____ SOURCE DATA
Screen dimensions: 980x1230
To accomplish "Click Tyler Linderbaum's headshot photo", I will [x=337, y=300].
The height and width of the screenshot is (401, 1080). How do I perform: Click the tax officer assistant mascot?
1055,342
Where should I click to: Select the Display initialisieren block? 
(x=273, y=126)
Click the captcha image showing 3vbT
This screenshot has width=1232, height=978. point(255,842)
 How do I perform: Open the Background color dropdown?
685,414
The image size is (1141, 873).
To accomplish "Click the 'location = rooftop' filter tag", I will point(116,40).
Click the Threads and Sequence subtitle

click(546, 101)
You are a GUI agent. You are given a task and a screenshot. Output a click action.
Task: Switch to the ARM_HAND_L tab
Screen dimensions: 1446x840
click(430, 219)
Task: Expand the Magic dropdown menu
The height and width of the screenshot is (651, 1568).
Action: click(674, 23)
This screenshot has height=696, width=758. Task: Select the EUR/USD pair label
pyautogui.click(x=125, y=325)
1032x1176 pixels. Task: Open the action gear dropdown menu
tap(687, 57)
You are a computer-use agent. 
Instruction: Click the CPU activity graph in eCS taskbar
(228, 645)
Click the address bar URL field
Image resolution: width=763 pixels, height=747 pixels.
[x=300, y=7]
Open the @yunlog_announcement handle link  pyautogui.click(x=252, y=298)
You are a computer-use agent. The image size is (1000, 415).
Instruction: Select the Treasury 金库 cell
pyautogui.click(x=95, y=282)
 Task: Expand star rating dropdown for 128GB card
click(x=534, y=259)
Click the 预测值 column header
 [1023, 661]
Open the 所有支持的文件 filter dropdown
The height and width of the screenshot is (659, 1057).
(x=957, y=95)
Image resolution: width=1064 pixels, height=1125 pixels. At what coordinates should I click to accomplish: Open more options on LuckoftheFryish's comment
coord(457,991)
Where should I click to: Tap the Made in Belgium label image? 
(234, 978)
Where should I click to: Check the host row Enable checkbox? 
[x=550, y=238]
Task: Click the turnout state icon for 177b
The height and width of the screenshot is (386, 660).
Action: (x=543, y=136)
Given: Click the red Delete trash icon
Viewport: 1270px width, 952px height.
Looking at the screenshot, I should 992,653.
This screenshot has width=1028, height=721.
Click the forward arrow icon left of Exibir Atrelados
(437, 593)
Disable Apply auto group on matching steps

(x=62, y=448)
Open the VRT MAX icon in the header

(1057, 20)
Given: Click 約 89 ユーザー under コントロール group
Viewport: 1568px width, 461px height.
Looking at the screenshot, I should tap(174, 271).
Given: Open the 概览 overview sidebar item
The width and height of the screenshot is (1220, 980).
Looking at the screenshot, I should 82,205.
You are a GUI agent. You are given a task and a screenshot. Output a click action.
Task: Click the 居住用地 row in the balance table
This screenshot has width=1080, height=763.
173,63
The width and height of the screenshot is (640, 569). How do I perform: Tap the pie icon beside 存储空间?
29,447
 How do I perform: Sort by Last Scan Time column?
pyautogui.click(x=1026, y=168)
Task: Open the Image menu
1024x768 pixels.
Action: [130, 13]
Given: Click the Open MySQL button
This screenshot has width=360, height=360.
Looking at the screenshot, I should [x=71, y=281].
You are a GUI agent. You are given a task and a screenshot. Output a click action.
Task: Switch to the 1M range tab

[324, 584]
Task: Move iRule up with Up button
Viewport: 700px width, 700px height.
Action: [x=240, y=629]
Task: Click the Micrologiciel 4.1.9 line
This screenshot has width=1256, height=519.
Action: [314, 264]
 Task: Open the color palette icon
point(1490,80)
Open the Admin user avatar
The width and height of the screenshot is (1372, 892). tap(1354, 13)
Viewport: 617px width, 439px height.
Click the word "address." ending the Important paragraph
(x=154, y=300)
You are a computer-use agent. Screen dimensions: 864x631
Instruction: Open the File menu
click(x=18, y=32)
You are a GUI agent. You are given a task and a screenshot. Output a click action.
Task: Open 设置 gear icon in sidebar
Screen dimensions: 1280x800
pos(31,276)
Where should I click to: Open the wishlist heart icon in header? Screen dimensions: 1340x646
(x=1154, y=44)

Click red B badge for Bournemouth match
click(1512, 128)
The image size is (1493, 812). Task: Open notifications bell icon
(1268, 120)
________
TASK DIRECTIONS. Find "computer" in the data above. Report each line where it appears.

OUTPUT.
You are a computer-use agent. 
You are a computer-use agent. The image size is (1000, 415).
You are a computer-use agent. Screen dimensions: 864x631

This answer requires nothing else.